In general, dietary calcium intake was two times lower than the established for Colombian adults, according to the National Statistics Department; some of the most frequently consumed foods in Bogota are bread, cereals, milk, cheese, and eggs, all of them between 17-212 mg of calcium per 100 grams 26. The research was conducted in a Latin population, two of them in Bogotá, which included only women and students of a public university, respectively, and they were consistent with low dietary calcium intake (27, x, y 19-21). Research with women included staff not related to the health field and the condition of patients, without excluding those with conditions limiting calcium intake, absorption, or metabolism. In the study with university students, more than 90 % had breakfast and homemade food, but lunch, an important source of calcium-rich foods, was bought at restaurants, without specifying the type of food eaten at the time.
It was identified that at least eight of ten participants had some level of hypovitaminosis D. A systematic literature review that included 243 publications involving the Latin population determined a deficiency in < 1 %. Mexico, the only country with nationally representative samples, showed a prevalence of inadequacy between 8-24 % 28. The cut-off points of hypovitaminosis D categories were different than the ones defined for this research, and the population groups included people < 18 or > 40 years old, factors related to the diagnosis and classification of hypovitaminosis D.
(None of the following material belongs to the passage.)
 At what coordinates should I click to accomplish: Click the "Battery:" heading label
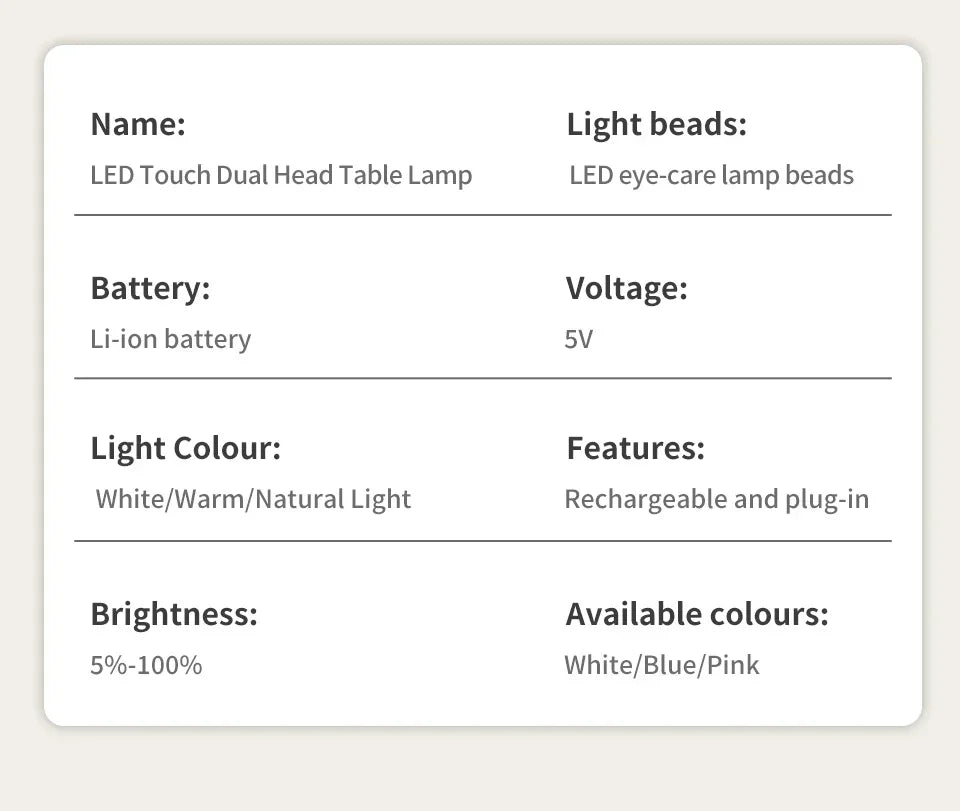150,288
The interaction between sex, level of calcium, and degree of sunlight exposure was a non-linear triad predictor of Vit-D concentration. Physiologically, these variables influence the homeostasis process of Vit-D 23-28; besides, each of these factors has been associated, individually or combined, with Vit-D concentration using prediction models 29-32. It is clear that most of the models were uni- or bivariate except for the Sohl model, which included between 10 and 13 predictors and, unlike our research, did not take into account the usual calcium intake or sun-exposed body parts 33.
This research did not measure Vit-D intake within the usual diet nor the consumption of antacids or laxatives, factors directly related to serum levels or absorption of Vit-D. One of the strengths of the design is the consecutive and random selection of participants, which took into account the SES and allowed including equitably subjects belonging to low, medium, and high socioeconomic levels 34.
Recent studies have not been convincing when trying to associate the calcium content in the diet or calcium supplements with cardiovascular complications 35-41. Moreover, discoveries about the pleiotropic effect of Vit-D in the body, as a result of multiple receptors in different tissues, transformed the conception of this vitamin, from a simple nutritional supplement to a biomolecule with hormonal properties, in which appropriate serum levels are a reflection of homeostasis in humans 42-50.
This new information increases the relevance of population studies like ours because, when rigorously assessing the calcium intake in a population and its relationship to the levels of Vit-D, they reveal a health problem that may impact various human diseases, including those affecting the osteoarticular system.
Given the results obtained, a high prevalence of Vit-D deficiency among the general Colombian adult population is confirmed, and it is also related to low daily dietary calcium, demographic factors, and sunlight exposure.